▶ **What you should do**
Please reproduce all of the records below word for word, leaving out the pictures.
======== Data records
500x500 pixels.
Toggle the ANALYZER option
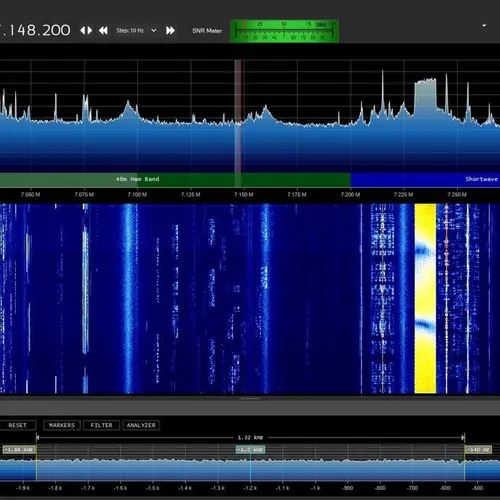(141, 425)
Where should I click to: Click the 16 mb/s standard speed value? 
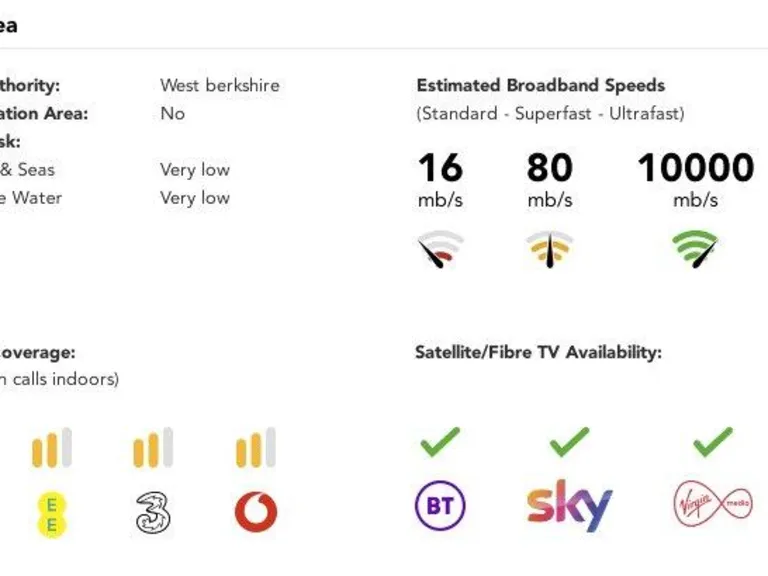tap(440, 168)
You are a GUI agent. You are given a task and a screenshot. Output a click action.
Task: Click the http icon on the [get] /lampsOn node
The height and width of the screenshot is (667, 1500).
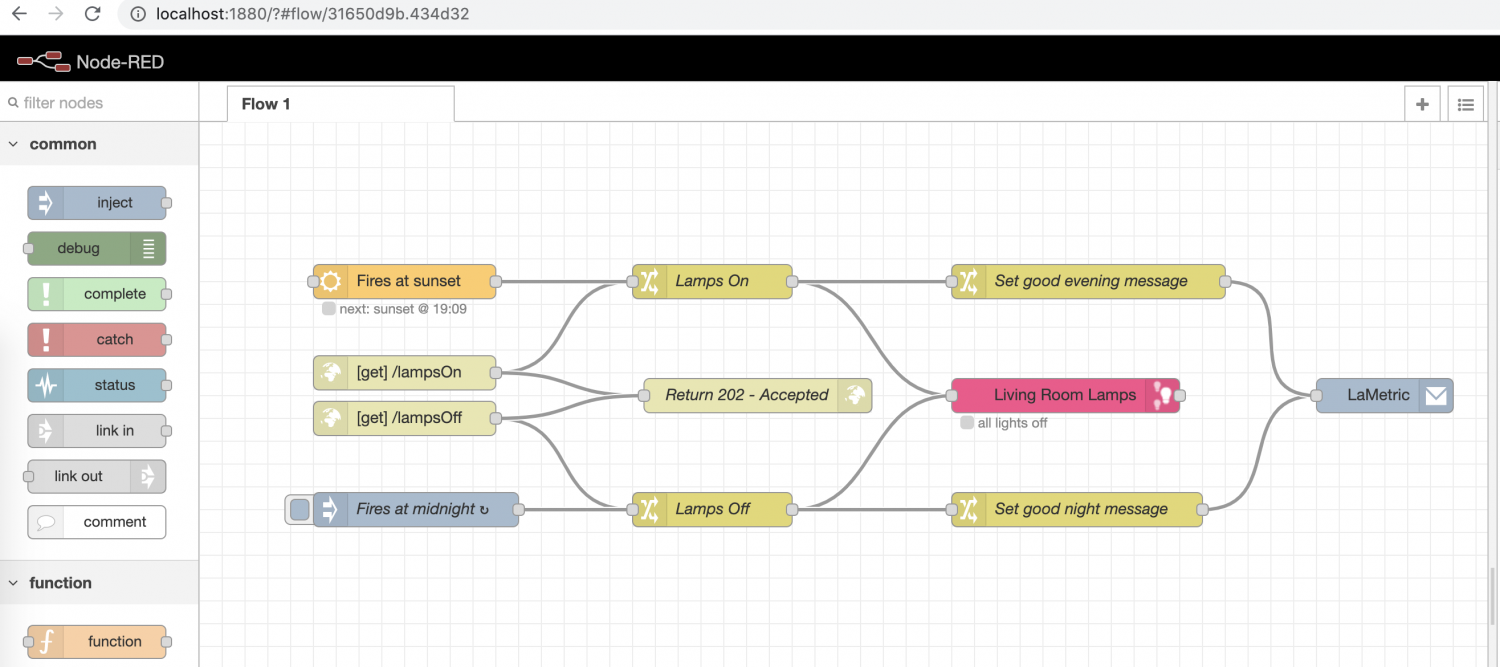tap(330, 372)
================
▶ **Exercise output**
500x500 pixels.
Toggle the ANALYZER option
(141, 425)
Where should I click to: Click the 16 mb/s standard speed value? 
tap(440, 168)
You are a GUI agent. You are given a task and a screenshot. Output a click action.
Task: Click the http icon on the [get] /lampsOn node
The height and width of the screenshot is (667, 1500).
tap(330, 372)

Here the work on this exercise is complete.